● **Given request**: Convert the rows, from the first one up to and including the line containing "click(138, 328)", into a Markdown table with the columns No and Line, numbering each line and leaving out any blank lines.

● **Saved entries**:
---

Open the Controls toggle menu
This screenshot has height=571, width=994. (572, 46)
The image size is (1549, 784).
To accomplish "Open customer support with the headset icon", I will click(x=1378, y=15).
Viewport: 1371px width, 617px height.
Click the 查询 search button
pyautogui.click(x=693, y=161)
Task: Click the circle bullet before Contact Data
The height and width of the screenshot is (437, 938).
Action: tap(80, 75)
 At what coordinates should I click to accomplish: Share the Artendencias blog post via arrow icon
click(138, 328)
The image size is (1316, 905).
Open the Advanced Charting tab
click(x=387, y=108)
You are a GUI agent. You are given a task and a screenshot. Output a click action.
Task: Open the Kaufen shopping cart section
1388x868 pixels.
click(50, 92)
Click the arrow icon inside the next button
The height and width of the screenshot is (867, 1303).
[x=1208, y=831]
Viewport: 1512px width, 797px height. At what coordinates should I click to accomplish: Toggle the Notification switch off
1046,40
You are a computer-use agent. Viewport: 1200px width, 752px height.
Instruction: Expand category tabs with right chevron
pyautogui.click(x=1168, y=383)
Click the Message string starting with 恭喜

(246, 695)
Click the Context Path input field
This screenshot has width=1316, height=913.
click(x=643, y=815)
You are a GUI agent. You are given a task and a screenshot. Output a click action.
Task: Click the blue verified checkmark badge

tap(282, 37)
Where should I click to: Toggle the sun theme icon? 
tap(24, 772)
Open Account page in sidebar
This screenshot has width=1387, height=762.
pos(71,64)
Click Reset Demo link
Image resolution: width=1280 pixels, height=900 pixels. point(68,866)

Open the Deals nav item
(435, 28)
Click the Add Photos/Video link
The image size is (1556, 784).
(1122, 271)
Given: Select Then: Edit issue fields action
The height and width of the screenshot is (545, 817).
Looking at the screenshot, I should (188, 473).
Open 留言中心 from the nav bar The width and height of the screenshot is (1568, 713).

---

● **Output below**:
| No | Line |
|---|---|
| 1 | Open the Controls toggle menu |
| 2 | This screenshot has height=571, width=994. (572, 46) |
| 3 | The image size is (1549, 784). |
| 4 | To accomplish "Open customer support with the headset icon", I will click(x=1378, y=15). |
| 5 | Viewport: 1371px width, 617px height. |
| 6 | Click the 查询 search button |
| 7 | pyautogui.click(x=693, y=161) |
| 8 | Task: Click the circle bullet before Contact Data |
| 9 | The height and width of the screenshot is (437, 938). |
| 10 | Action: tap(80, 75) |
| 11 |  At what coordinates should I click to accomplish: Share the Artendencias blog post via arrow icon |
| 12 | click(138, 328) |